The J.D. Power 2014 U.S. Vehicle Dependability Study surveyed 41,000 owners of 2011 model-year vehicles after three years of ownership, measuring the frequency of issues in particular makes and models.

Engine hesitation and rough transmission shifts were the biggest causes for the drop, with about six out of 100 vehicles having encountered trouble related to one or the other. There were 133 problems per 100 vehicles reported, compared with the previous year’s 126 problems. It is the first increase since 1998.

“Until this year, we have seen a continual improvement in vehicle dependability,” said David Sargent, vice president of global automotive at J.D. Power, in a prepared statement. “However, some of the changes that automakers implemented for the 2011 model year have led to a noticeable increase in problems reported.”

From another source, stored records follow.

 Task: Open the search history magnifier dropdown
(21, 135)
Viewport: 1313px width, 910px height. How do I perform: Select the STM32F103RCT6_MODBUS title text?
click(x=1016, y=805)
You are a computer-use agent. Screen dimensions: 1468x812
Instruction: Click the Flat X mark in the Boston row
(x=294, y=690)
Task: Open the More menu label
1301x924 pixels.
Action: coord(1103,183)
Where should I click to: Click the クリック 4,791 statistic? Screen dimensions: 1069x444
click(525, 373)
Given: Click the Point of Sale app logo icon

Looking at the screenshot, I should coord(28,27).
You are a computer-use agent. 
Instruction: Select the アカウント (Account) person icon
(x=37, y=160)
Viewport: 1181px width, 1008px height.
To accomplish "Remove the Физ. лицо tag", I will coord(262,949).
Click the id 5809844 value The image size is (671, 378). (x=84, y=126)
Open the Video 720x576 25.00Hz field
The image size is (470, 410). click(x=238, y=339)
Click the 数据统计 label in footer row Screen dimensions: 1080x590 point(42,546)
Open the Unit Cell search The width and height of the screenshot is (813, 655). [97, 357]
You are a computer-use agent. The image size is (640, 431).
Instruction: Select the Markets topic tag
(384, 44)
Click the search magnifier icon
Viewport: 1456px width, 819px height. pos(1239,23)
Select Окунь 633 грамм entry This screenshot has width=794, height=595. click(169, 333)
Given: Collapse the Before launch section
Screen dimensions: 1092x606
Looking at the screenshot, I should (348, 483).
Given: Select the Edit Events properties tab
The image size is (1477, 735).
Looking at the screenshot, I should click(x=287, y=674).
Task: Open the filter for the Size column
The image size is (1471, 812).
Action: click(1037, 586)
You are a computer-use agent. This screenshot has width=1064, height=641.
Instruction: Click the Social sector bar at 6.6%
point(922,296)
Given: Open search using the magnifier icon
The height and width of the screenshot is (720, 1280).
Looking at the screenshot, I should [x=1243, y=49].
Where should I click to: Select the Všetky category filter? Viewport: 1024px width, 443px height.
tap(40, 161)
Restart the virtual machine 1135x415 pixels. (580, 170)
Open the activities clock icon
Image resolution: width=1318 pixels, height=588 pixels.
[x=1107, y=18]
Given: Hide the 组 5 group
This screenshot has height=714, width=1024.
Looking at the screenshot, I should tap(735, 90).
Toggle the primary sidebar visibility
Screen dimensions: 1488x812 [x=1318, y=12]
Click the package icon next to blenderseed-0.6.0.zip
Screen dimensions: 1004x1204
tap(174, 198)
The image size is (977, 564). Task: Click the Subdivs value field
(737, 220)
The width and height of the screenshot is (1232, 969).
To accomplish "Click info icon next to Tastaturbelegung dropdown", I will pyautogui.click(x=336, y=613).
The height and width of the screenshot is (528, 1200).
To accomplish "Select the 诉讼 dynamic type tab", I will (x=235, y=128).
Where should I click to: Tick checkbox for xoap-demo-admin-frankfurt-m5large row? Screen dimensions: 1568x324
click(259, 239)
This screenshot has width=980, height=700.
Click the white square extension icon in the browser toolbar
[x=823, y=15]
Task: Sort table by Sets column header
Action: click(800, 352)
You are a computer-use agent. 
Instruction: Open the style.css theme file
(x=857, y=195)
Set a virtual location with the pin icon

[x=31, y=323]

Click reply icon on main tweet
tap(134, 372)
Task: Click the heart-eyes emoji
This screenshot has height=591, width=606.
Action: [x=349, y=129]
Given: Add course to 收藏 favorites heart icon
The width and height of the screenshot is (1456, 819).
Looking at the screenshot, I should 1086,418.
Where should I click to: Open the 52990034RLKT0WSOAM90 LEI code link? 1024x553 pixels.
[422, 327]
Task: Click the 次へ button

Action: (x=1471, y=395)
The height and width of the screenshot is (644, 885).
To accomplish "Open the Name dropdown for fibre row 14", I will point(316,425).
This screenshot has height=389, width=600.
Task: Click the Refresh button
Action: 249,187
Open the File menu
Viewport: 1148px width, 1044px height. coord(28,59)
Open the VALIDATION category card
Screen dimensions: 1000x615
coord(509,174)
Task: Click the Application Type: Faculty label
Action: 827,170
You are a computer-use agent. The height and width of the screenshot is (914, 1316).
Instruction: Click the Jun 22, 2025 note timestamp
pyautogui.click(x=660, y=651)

J.D. Power noted that 56 percent of owners who don’t face vehicle issues stay with that brand when making another car purchase. Brand loyalty slid to 42 percent among owners who reported three or more problems, according to the study.

The brand with the least amount of problems was Lexus with 68 problems per 100 vehicles, followed by Mercedes-Benz with 104, Cadillac with 107, Acura with 109 and Buick with 112. The bottom five brands include Hyundai with 169 problems per 100 vehicles, Jeep with 178, Land Rover with 179, Dodge with 181 and Mini with 185.